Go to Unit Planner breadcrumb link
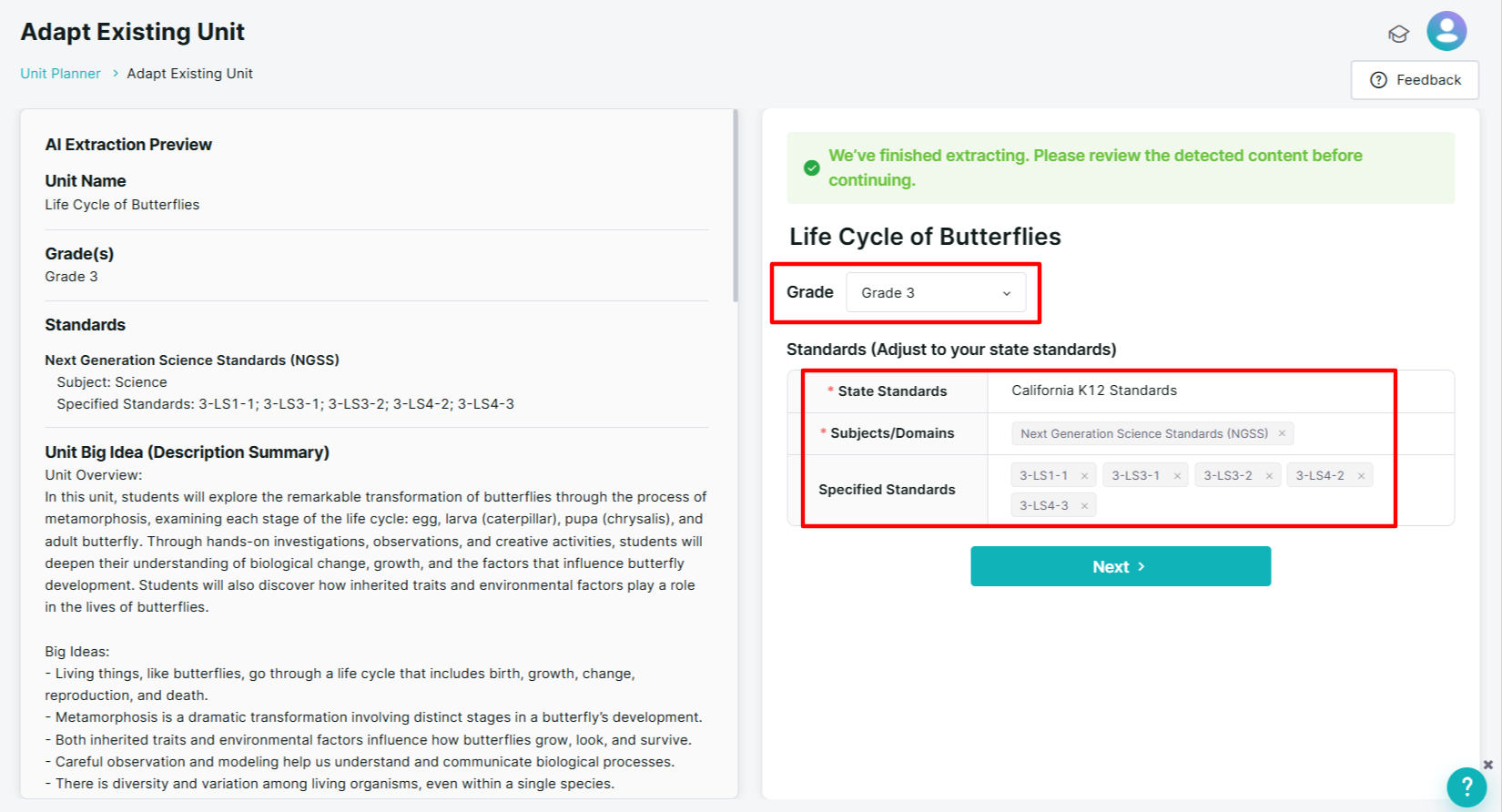 pos(61,74)
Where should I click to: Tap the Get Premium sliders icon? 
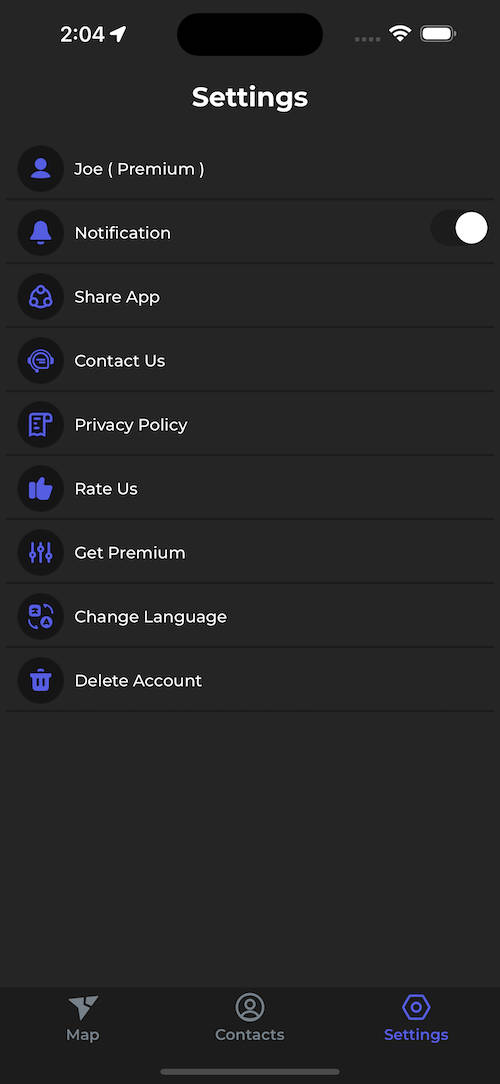[41, 552]
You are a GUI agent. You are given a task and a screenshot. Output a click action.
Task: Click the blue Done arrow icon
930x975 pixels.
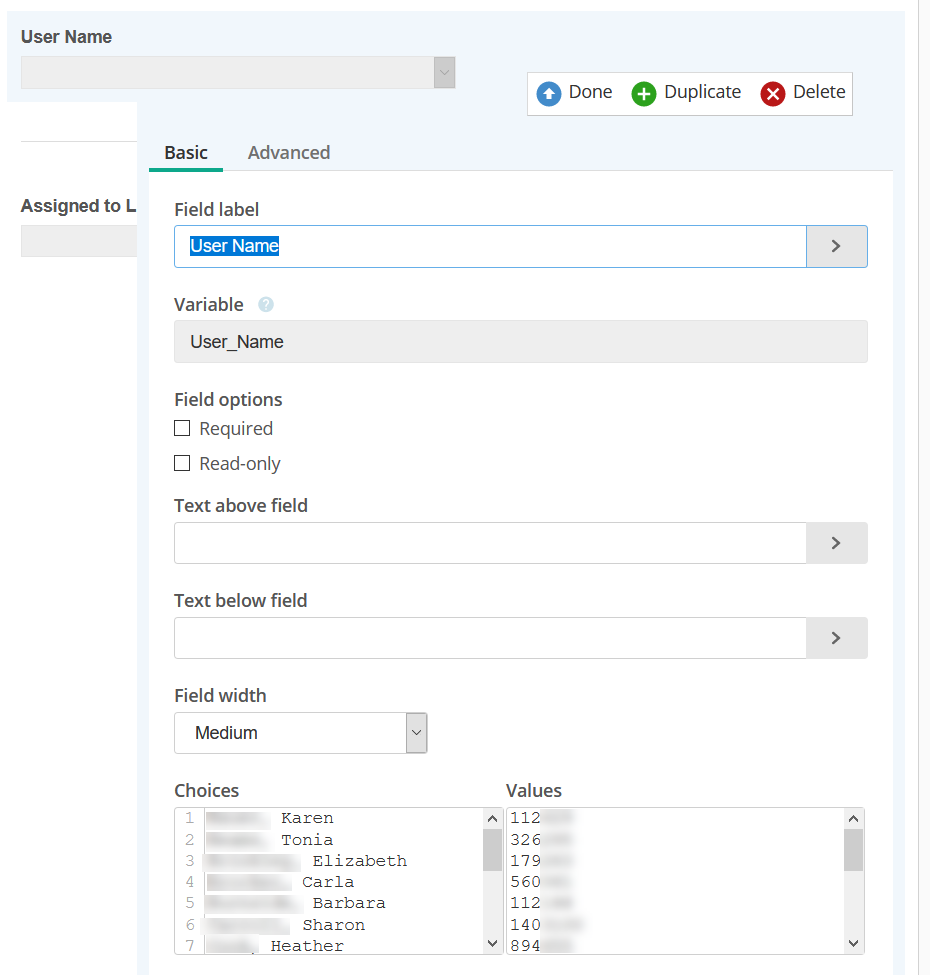point(549,93)
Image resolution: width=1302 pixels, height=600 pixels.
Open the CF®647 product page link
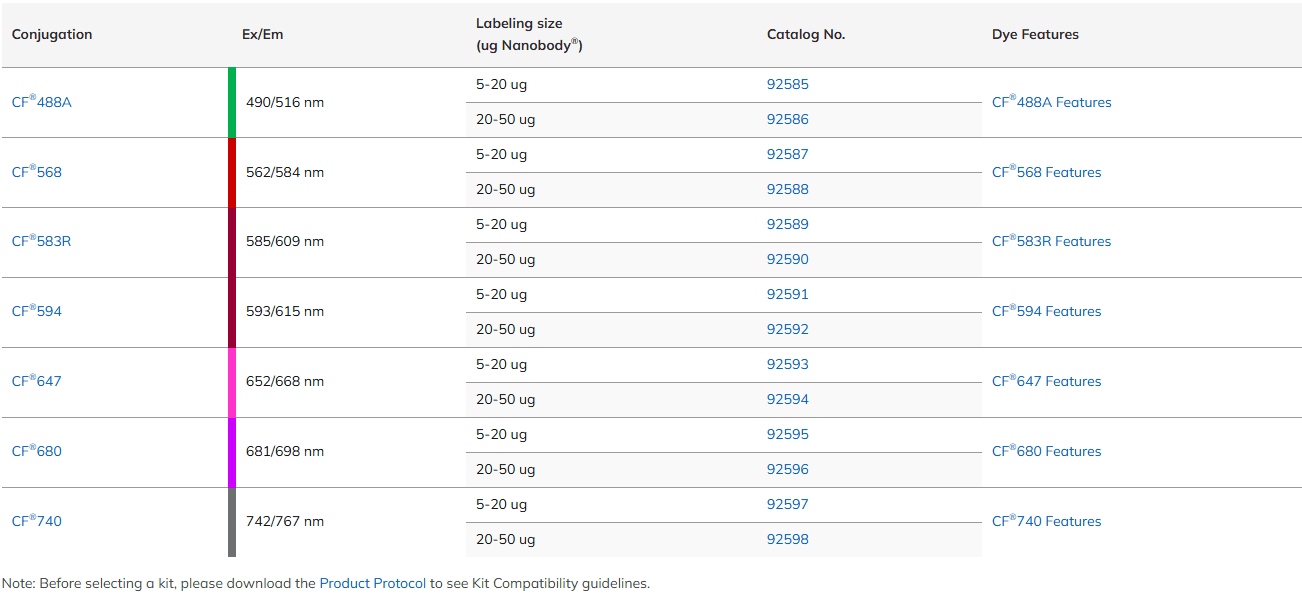[x=37, y=381]
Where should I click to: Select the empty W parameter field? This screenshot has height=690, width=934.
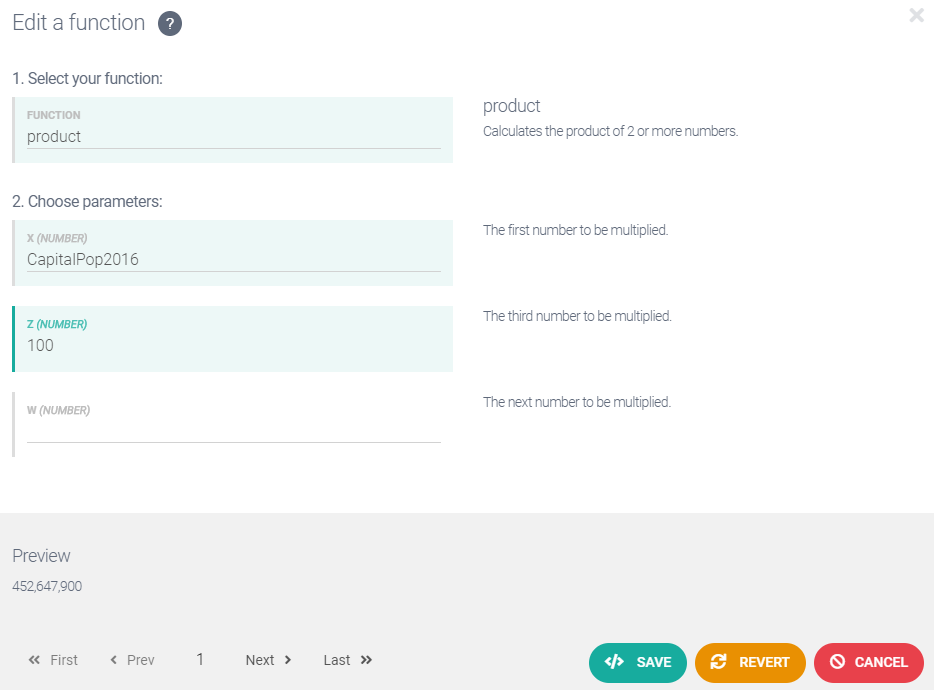(233, 431)
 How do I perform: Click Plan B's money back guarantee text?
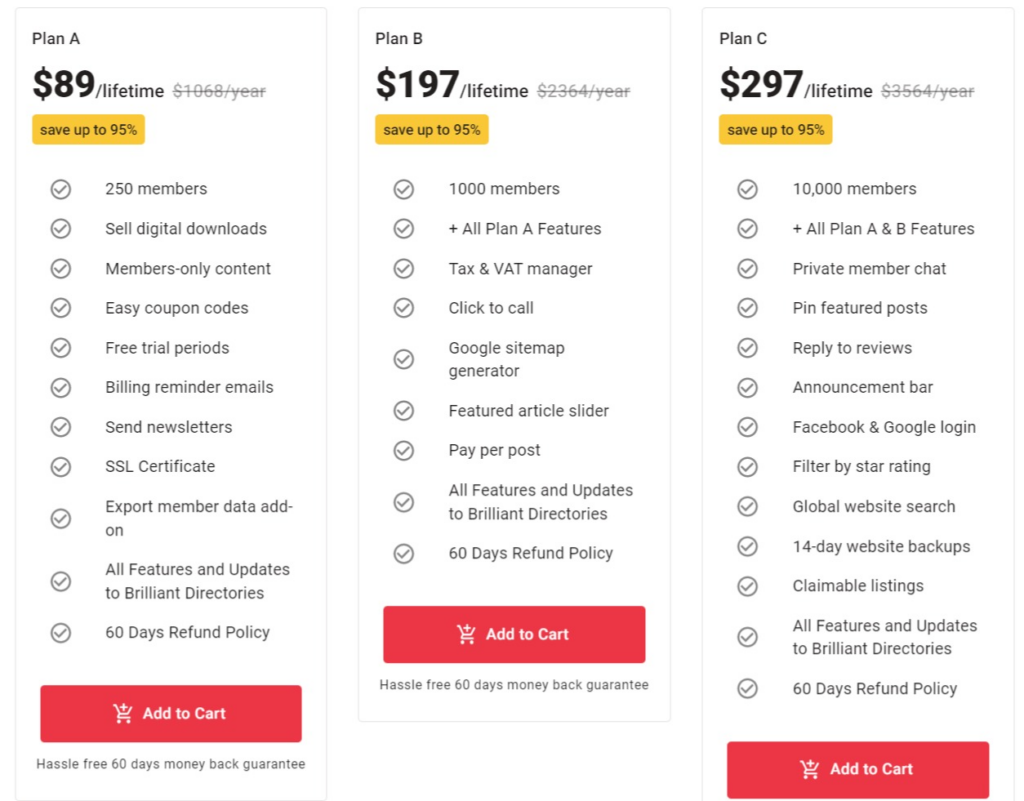click(x=514, y=685)
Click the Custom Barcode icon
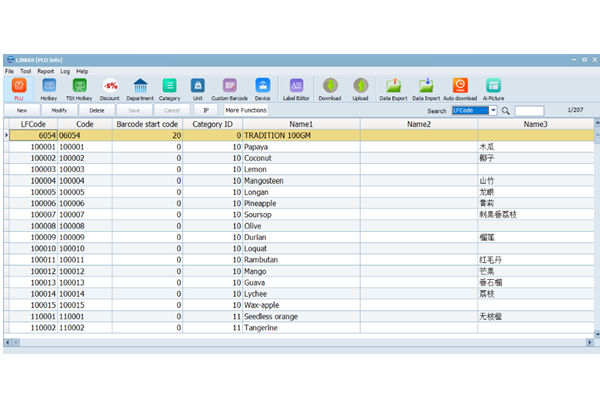The width and height of the screenshot is (600, 400). point(230,87)

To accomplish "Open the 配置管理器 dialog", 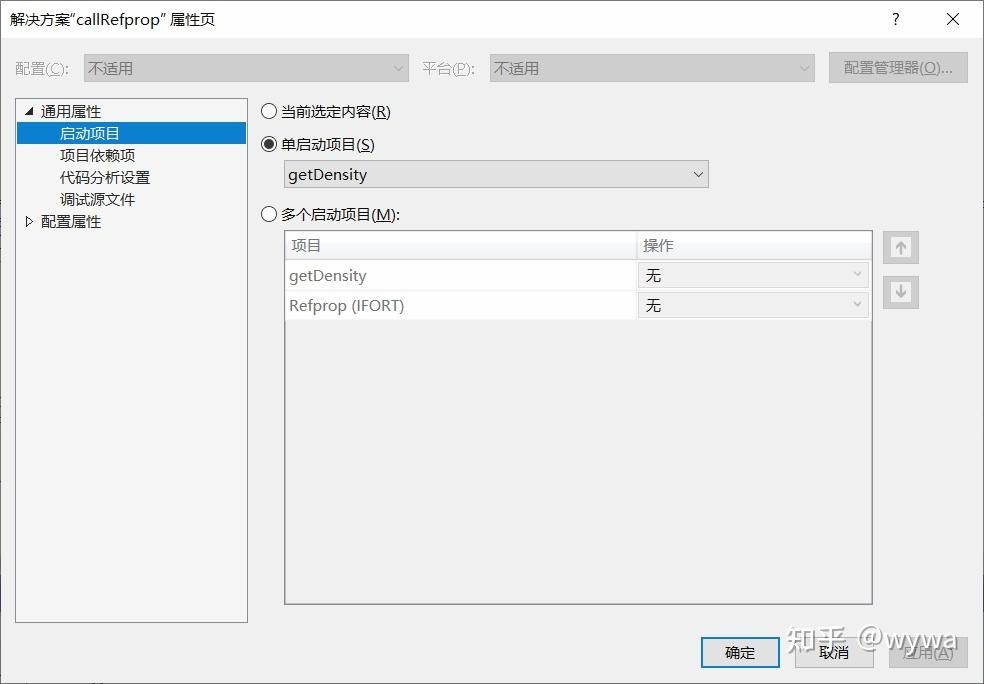I will (x=897, y=67).
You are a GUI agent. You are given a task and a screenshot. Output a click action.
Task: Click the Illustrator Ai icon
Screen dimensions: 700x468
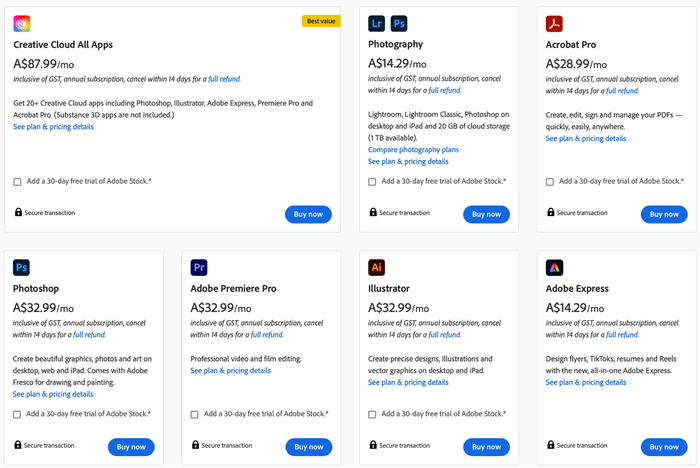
══════════════════════════════
WHAT YOU WILL DO
Extract only the lines from the line containing "Task: Click the Illustrator Ai icon" through the final line of the records; keep both ends and drop every picture.

TASK OUTPUT
Task: Click the Illustrator Ai icon
Screen dimensions: 700x468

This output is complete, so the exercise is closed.